The fact on the ground is that gay men and women are raising children -- according to research supported by the American Civil Liberties Union, estimates are between six and 14 million children have at least one gay parent. So Kolasinski’s arguments regarding the relationship between marriage and childrearing are backwards. It is very much in the state’s interest to ensure that the children of gay and lesbian parents are raised in families that are as equal as possible to those with straight parents. The far more serious danger is that, in not recognizing gay marriages, the state will enact into legislation that gay families are second-class in status.

That is not only a civil rights argument; it is an economic one, too. Like all economic institutions, marriage can be seen simply as a means of reducing transaction costs. Marriage would save gay and lesbian families -- and therefore society -- the cost of hiring a lawyer to draw up 50 separate contracts covering everything from whether they are automatically granted power of attorney in the event a loved one is hospitalized to the right to securing domestic partnership benefits at work.

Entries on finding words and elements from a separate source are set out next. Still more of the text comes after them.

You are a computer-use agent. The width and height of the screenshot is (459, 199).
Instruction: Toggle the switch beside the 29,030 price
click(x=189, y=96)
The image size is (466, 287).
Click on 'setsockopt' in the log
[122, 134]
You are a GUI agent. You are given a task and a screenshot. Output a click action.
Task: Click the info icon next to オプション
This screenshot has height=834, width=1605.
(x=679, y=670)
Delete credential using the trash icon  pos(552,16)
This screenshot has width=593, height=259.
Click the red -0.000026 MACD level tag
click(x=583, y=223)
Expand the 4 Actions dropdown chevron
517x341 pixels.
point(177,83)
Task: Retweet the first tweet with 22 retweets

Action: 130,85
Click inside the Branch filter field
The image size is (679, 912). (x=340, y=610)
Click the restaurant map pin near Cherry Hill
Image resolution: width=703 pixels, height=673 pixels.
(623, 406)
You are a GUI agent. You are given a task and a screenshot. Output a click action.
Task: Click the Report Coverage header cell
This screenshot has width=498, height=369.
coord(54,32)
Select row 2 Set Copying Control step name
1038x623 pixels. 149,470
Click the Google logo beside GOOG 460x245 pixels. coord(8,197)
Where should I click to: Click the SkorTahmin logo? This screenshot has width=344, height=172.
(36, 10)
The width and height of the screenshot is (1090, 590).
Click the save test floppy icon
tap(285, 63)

How efficient -- economically speaking -- is it to have to run home, open the safe, and run back to the hospital to present “evidence” of one’s “contractual rights” when life and death decisions about one’s child need to be made? Whose interest does that serve (other than attorneys’)? From a pure efficiency standpoint, it is much more efficient simply to include gay and lesbian couples within the broader institution of marriage.

But casting the argument in terms of pure efficiency misses the point of the debate happening across the river. Kolasinski would have us believe that people get married because the government wants us to do so. The truth is quite the opposite: people of all sexualities have been hitching up for time immemorial. What has changed is the fact that more and more gay men and lesbians are doing it openly and with the blessing of their friends, families, and neighbors. The danger is that the state will lose touch with the society it is supposed to reflect. In doing so, it risks losing the legitimacy on which its claims to regulate society are based, and that is in no one’s interest.

Sean Safford is a doctoral candidate in the Sloan School of Management.